David French concludes his article with these words: "It's fashionable for modern Christians to slide past the Old Testament and linger on the New. But as secular and religious institutions collapse around us, it's hard to escape the feeling that we live in a period of Old Testament-style rebellion against God. Our Catholic cathedrals and suburban mega-churches alike are shot-through with the same sins that pollute the world. None of us has the luxury of believing 'our' institutions are safe or that 'our side' of the Christian divide has adequately guarded itself against the demonic spirit that stalks the land. Ships in the Christian armada are ablaze. We must not simply sail on and leave them to their fate."

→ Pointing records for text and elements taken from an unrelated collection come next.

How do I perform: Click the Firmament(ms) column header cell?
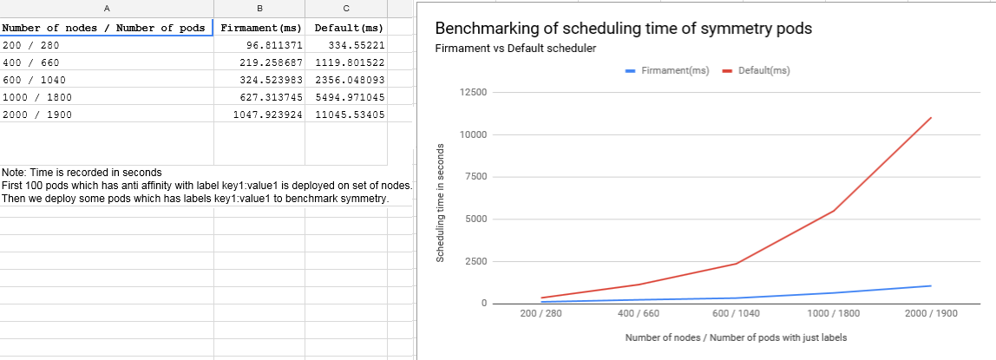coord(259,27)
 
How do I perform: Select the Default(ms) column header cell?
coord(346,27)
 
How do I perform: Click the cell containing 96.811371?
coord(259,45)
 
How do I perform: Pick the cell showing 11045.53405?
coord(346,115)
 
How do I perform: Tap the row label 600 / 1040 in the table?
coord(35,80)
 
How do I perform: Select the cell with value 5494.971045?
coord(346,97)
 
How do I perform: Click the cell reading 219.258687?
coord(259,62)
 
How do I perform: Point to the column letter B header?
coord(259,9)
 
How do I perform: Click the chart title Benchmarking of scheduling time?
coord(624,28)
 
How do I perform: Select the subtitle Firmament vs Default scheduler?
coord(515,49)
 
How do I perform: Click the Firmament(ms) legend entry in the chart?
coord(667,70)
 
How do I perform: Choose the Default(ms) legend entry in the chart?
coord(756,70)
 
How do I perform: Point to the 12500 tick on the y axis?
coord(473,93)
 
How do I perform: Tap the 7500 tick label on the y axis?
coord(475,177)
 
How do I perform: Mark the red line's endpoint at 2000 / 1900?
coord(931,117)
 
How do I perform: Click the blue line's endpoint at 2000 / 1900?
coord(931,285)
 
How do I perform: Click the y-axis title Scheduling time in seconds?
coord(440,202)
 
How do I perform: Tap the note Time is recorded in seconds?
coord(82,172)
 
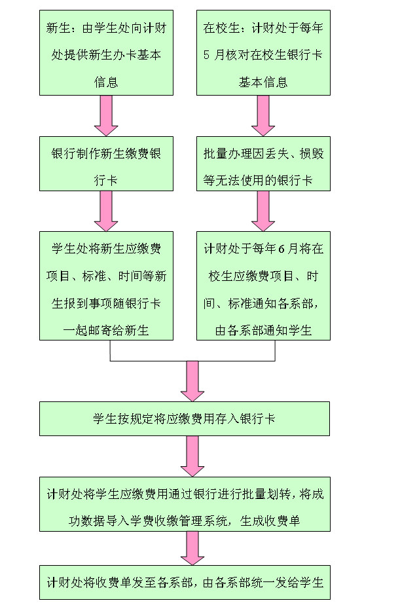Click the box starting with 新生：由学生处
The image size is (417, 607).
[x=106, y=53]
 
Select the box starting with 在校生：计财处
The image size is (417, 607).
[x=263, y=53]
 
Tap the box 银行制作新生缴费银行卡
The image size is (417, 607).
[x=106, y=164]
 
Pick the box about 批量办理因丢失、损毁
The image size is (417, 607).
[x=263, y=164]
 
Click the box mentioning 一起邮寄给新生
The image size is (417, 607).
[x=106, y=285]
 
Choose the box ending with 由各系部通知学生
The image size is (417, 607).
[x=263, y=285]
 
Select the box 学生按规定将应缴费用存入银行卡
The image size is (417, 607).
[x=185, y=418]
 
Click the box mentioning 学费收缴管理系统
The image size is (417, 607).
[x=185, y=504]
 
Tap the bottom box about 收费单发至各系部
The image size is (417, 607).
[x=185, y=582]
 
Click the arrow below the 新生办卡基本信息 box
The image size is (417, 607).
[x=106, y=115]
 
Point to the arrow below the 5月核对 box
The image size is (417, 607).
[x=263, y=115]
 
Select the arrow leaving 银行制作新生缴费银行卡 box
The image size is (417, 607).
[x=106, y=210]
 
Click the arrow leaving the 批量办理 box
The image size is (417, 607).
[x=263, y=210]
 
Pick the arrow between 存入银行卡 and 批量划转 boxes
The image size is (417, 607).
[x=192, y=456]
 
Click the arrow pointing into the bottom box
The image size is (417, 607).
[x=192, y=547]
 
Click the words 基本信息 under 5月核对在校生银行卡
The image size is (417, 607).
[x=263, y=83]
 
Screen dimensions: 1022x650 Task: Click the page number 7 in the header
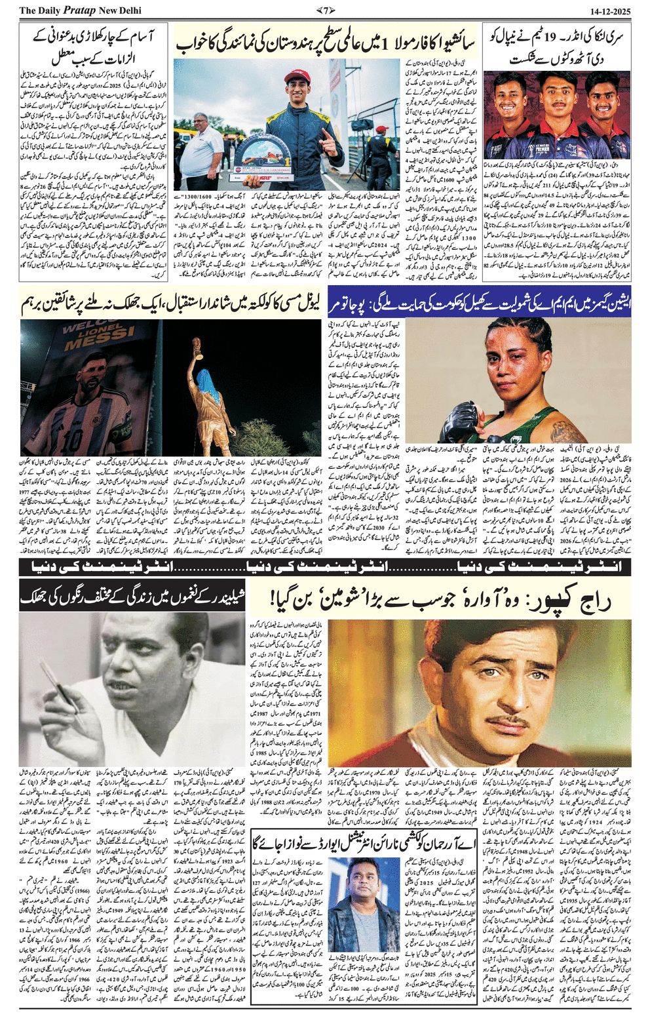point(326,9)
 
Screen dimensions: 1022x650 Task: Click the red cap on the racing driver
point(296,78)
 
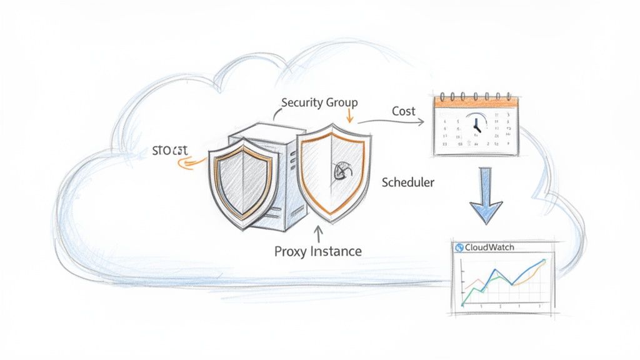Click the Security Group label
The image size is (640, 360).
pos(319,102)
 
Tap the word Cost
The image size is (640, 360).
pos(404,111)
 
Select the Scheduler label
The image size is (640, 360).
pos(408,182)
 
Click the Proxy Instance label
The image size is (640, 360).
pos(318,252)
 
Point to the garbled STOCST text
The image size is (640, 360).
pos(169,151)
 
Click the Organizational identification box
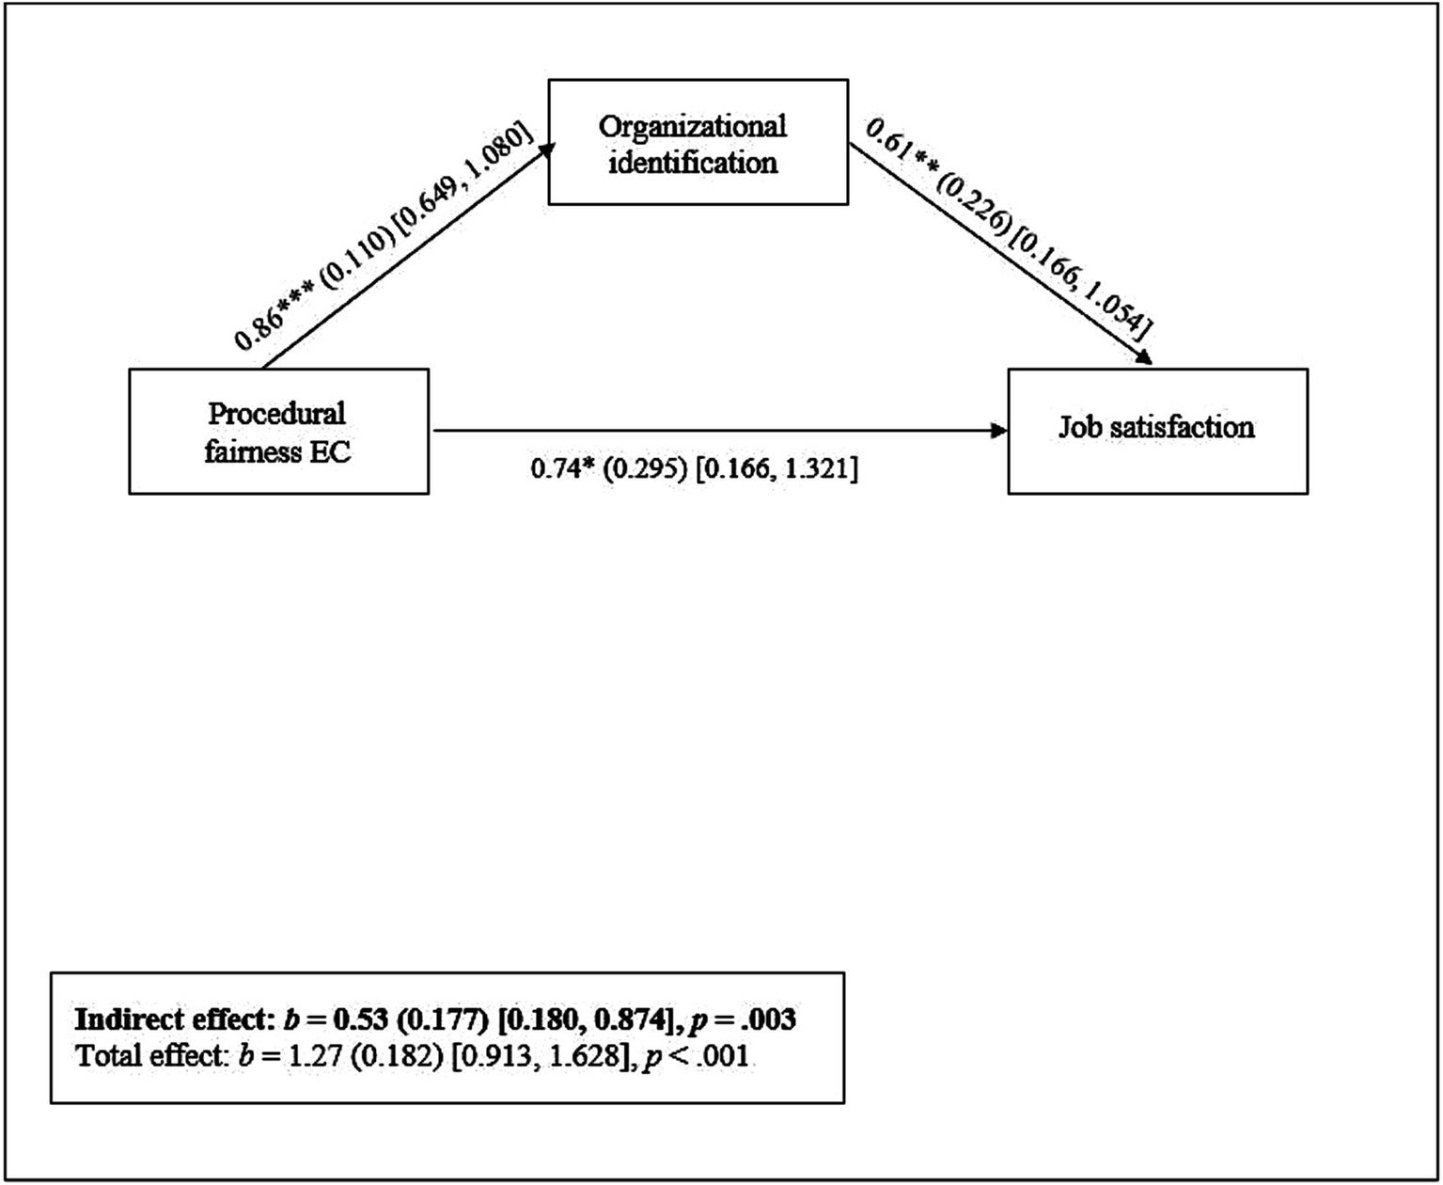pyautogui.click(x=698, y=143)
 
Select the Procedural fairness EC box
pyautogui.click(x=278, y=432)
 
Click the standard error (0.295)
pyautogui.click(x=644, y=468)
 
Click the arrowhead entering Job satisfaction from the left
pyautogui.click(x=998, y=432)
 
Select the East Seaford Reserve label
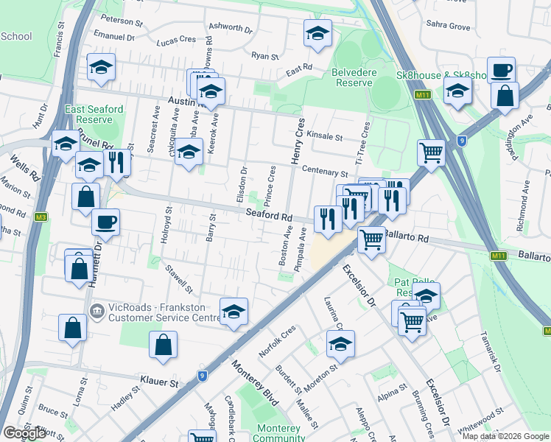[94, 114]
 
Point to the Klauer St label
[159, 383]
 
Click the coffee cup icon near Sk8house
[501, 70]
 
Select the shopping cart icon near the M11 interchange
[431, 152]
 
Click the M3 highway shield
[41, 217]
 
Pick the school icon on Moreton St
[340, 343]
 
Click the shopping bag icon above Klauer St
[163, 344]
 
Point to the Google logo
[24, 433]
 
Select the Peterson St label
[122, 20]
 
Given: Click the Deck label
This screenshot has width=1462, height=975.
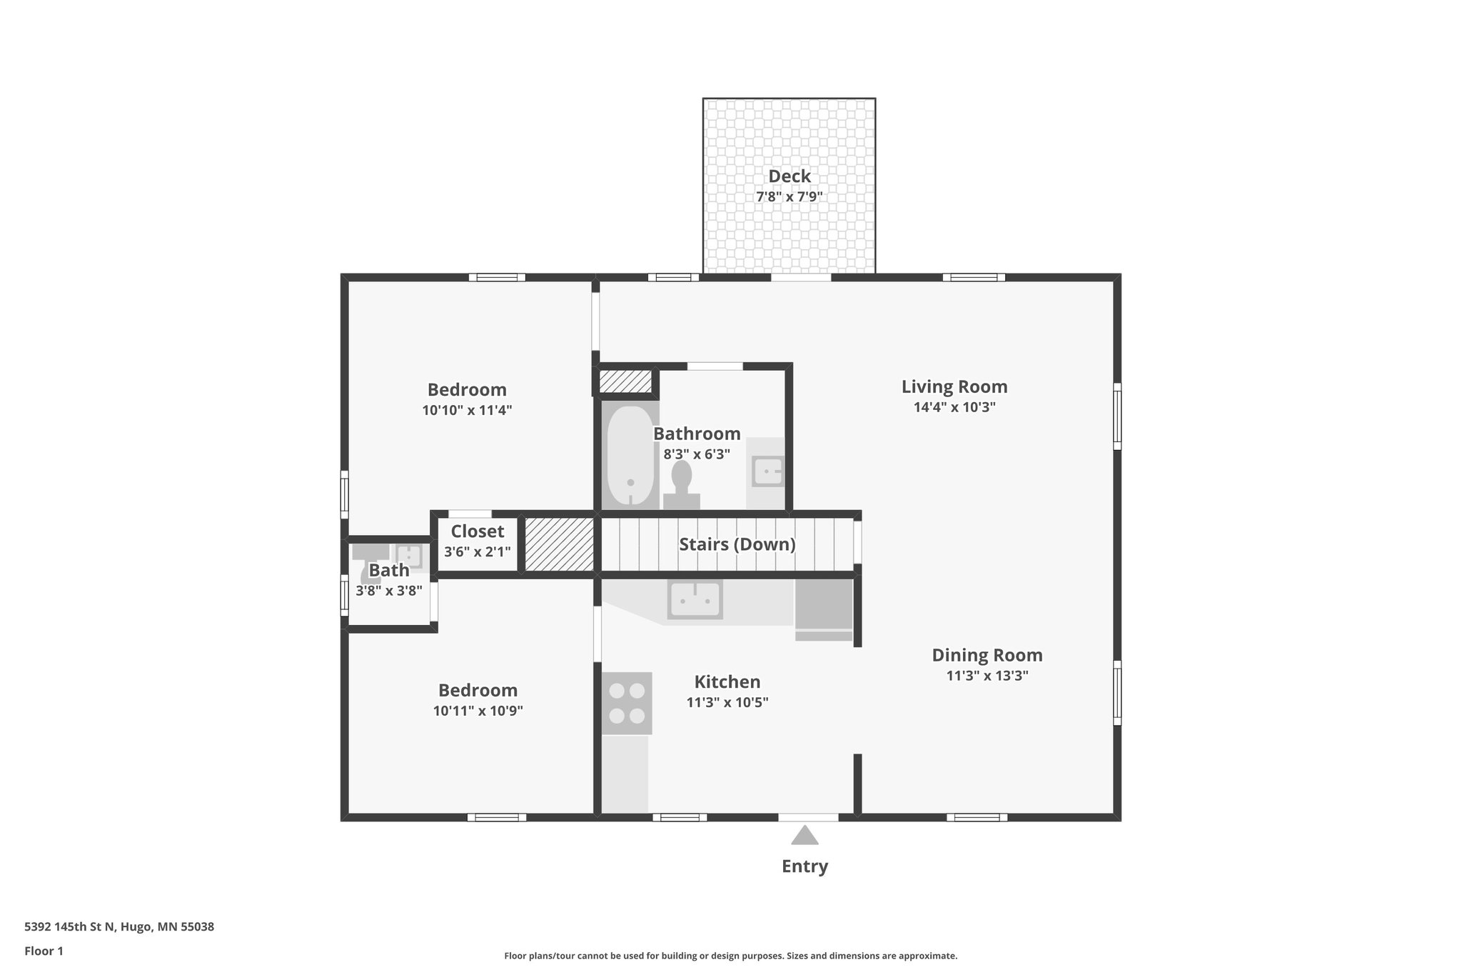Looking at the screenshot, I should (x=789, y=176).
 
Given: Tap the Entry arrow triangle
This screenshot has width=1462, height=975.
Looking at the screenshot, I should (x=805, y=836).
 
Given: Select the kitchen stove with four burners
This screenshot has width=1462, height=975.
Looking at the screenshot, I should (x=627, y=703).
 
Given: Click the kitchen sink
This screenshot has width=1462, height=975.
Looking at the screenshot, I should (x=695, y=599).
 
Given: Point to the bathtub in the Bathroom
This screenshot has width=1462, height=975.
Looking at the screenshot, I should (x=630, y=456).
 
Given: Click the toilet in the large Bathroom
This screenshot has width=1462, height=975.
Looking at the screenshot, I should (x=682, y=484).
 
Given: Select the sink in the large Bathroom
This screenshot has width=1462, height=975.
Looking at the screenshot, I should (x=768, y=471).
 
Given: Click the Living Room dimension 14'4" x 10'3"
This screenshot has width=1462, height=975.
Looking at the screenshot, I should (x=954, y=408).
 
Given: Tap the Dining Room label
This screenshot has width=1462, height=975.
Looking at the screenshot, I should (x=987, y=655).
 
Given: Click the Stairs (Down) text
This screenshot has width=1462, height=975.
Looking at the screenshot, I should (x=737, y=544).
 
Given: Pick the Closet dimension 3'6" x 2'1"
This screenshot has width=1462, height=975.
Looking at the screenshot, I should (x=477, y=551).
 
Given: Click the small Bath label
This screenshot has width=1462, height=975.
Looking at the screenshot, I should (x=389, y=570).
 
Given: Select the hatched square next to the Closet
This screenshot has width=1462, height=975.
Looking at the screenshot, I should (x=560, y=544).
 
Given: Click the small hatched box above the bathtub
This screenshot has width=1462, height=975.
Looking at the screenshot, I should (x=625, y=381).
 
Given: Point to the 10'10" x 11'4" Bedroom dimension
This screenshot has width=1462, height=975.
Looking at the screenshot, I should (x=467, y=411).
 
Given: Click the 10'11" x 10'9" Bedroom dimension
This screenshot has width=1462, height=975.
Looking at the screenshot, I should (x=478, y=711).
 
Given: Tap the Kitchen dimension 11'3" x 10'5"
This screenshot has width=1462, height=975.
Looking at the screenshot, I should (x=727, y=703).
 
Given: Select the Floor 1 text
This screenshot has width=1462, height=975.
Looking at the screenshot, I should (x=44, y=951).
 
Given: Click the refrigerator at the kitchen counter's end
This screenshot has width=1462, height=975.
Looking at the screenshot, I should (x=824, y=607).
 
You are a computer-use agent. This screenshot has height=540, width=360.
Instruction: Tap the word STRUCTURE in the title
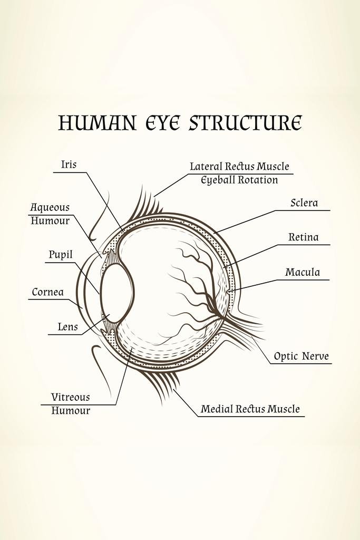coord(245,123)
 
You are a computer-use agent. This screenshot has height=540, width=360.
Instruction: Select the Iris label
coord(69,165)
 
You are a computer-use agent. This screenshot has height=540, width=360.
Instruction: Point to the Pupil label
coord(61,255)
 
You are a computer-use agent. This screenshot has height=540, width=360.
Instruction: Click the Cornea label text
coord(47,292)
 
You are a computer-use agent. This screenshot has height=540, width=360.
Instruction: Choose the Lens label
coord(67,327)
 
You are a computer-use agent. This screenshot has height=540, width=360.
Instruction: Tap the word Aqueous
coord(50,208)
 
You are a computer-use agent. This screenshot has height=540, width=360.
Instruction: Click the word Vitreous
coord(70,397)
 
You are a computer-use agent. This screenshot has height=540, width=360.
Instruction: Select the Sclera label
coord(304,203)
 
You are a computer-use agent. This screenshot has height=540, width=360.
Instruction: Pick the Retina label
coord(303,237)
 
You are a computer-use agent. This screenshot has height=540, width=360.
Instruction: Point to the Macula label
coord(303,273)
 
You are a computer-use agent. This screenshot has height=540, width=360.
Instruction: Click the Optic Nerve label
coord(301,356)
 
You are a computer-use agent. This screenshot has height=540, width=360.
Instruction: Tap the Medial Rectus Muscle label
coord(250,409)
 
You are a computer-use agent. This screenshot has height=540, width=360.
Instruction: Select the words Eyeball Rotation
coord(239,180)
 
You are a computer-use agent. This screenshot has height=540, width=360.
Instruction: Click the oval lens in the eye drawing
coord(116,292)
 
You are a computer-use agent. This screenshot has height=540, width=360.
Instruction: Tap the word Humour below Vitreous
coord(70,411)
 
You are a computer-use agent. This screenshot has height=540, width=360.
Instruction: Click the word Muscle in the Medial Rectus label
coord(284,409)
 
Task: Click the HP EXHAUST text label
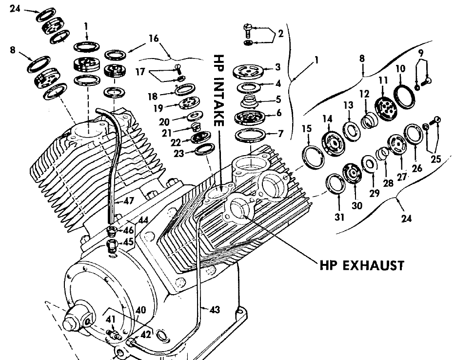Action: click(x=361, y=266)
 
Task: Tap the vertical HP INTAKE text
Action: click(x=218, y=90)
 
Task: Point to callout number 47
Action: click(x=129, y=200)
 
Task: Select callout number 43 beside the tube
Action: click(x=215, y=309)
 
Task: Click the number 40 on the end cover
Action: click(x=140, y=309)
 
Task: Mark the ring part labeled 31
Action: click(x=336, y=184)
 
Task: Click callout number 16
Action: click(x=154, y=38)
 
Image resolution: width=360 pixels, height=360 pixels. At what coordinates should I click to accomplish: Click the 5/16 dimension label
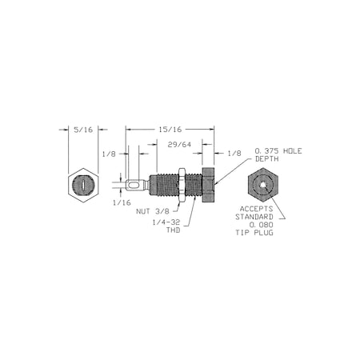[83, 130]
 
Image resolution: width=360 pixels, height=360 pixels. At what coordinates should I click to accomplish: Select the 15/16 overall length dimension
[170, 130]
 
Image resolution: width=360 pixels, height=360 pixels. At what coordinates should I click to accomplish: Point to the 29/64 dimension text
[179, 145]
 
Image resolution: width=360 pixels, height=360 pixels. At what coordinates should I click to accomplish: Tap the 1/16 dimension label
[122, 203]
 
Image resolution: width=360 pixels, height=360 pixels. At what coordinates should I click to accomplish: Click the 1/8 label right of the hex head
[234, 154]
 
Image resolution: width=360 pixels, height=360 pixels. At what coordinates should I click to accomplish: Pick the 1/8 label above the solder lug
[109, 154]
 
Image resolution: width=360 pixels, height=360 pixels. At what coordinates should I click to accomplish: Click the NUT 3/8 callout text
[153, 211]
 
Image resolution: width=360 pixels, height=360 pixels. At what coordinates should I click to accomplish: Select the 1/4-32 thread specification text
[166, 222]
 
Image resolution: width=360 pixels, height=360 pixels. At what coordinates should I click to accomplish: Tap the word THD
[174, 230]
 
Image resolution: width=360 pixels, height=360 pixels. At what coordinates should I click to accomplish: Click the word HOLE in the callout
[292, 151]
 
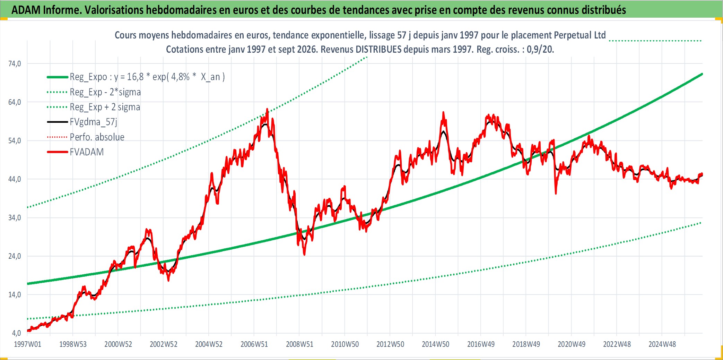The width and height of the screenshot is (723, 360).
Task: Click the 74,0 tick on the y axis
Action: tap(15, 63)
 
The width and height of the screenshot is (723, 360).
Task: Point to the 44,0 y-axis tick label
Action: tap(15, 179)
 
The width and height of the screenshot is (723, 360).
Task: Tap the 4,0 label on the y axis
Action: tap(16, 333)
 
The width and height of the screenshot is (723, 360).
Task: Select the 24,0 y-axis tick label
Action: tap(15, 256)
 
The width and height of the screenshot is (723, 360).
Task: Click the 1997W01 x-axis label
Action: tap(27, 344)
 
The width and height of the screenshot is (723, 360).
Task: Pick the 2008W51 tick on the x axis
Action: tap(299, 344)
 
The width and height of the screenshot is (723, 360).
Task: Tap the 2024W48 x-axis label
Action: tap(662, 344)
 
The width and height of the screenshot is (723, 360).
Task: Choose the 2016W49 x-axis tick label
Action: tap(481, 344)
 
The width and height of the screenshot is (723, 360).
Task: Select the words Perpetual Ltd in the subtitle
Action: tap(580, 35)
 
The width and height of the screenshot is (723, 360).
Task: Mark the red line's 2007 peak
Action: tap(267, 109)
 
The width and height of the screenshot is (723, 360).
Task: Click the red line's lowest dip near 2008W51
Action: tap(304, 255)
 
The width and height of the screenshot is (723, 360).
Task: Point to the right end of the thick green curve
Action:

Friends, Jesus admonished His disciples that there were to be "wise as serpents and harmless as doves." Yet He also stated that "the gates of hell would not prevail against the church." Jesus never promised that the Church would have an easy road. Since its inception on that Day of Pentecost so many years ago, it has been the recipient of Satan's broadsides. Yet we have this sure and certain promise from the Savior Himself - "in the world you will have tribulations, but be of good cheer, for I have overcome the world." This does not mean that we can be apathetic about what is happening around us. Instead it means that we need to guard with more diligence and care those foundational truths that have been entrusted to us (see Jude 3). Yes, we are in a war...but we know how the war ends! Hallelujah for that great truth!